● **Exercise**: Please list each line of the data below that contains the word "Click". Case counts.

● **Task inputs**:
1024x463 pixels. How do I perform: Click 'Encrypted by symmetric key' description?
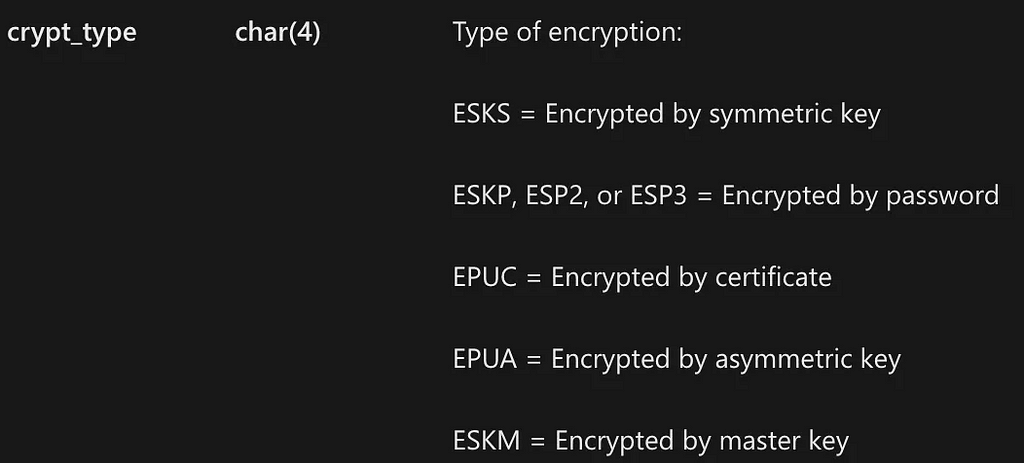coord(712,115)
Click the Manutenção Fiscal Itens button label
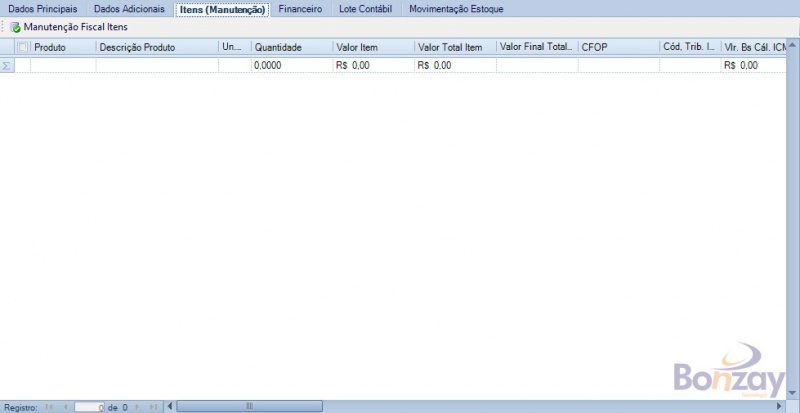800x413 pixels. [x=76, y=27]
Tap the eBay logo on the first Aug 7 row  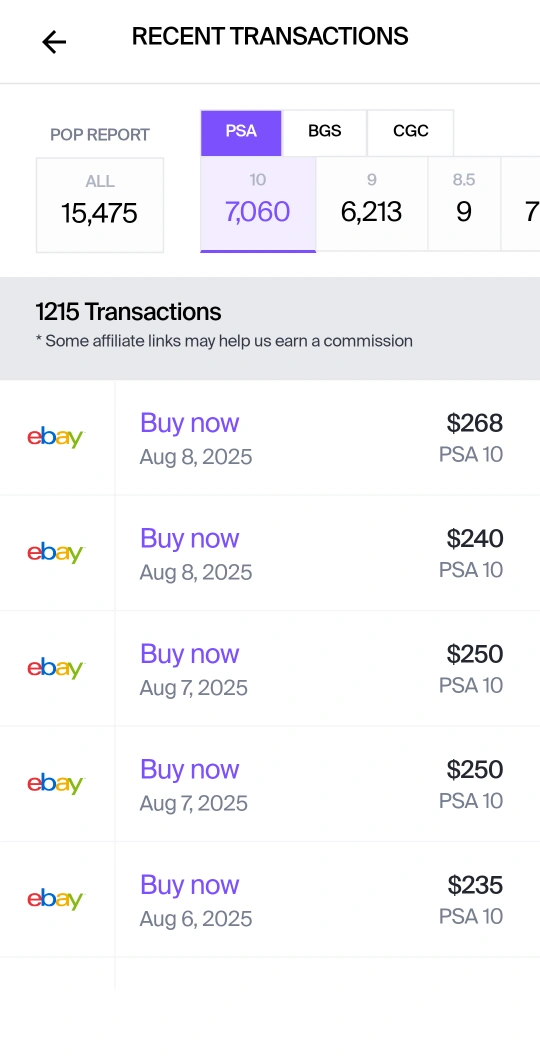tap(55, 669)
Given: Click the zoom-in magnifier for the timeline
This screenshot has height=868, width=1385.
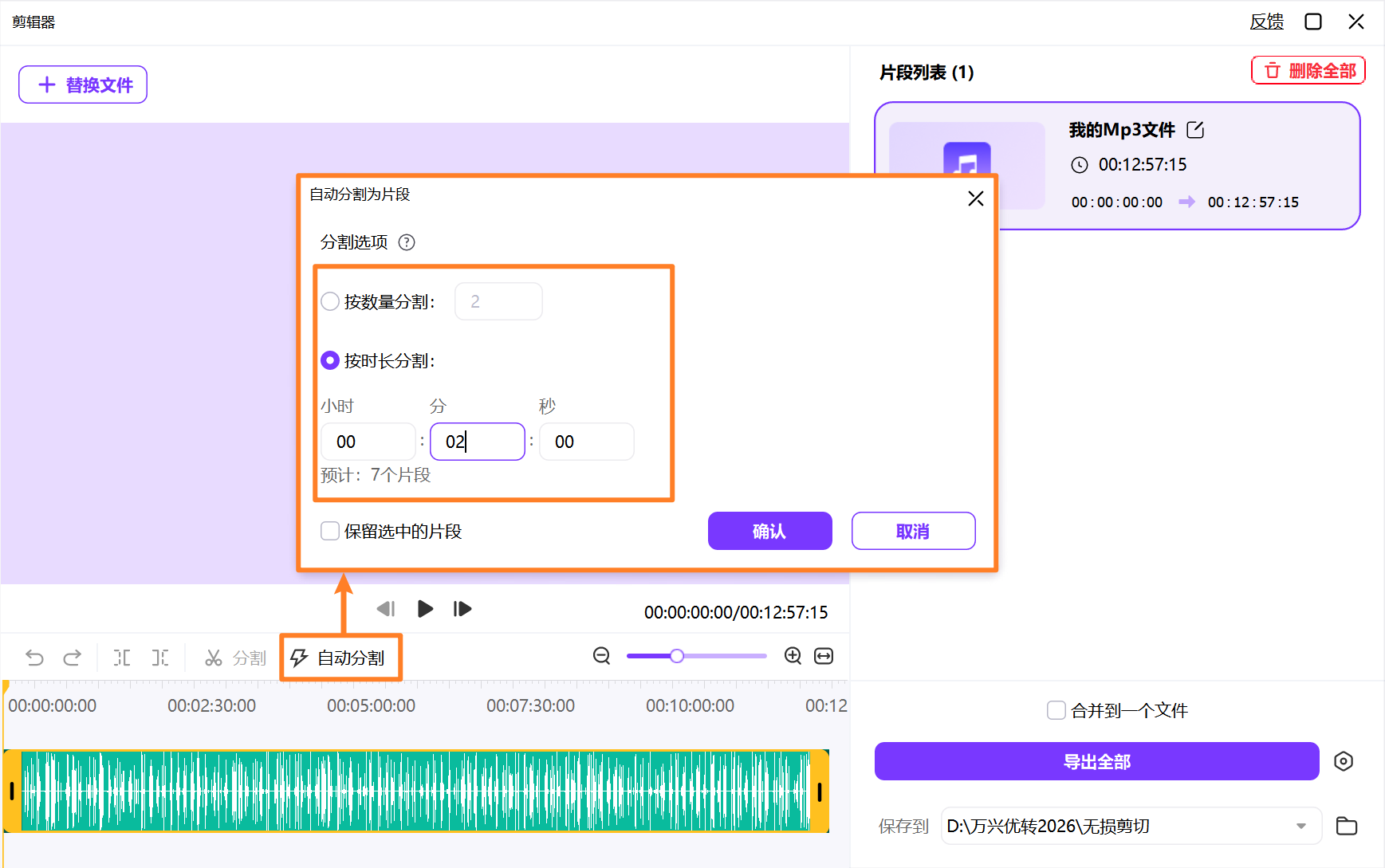Looking at the screenshot, I should [x=793, y=656].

● **Completed exercise**:
1024x463 pixels. How do I perform: Click 'Encrypted by symmetric key' description?
Click the Manutenção Fiscal Itens button label
Given: Click the zoom-in magnifier for the timeline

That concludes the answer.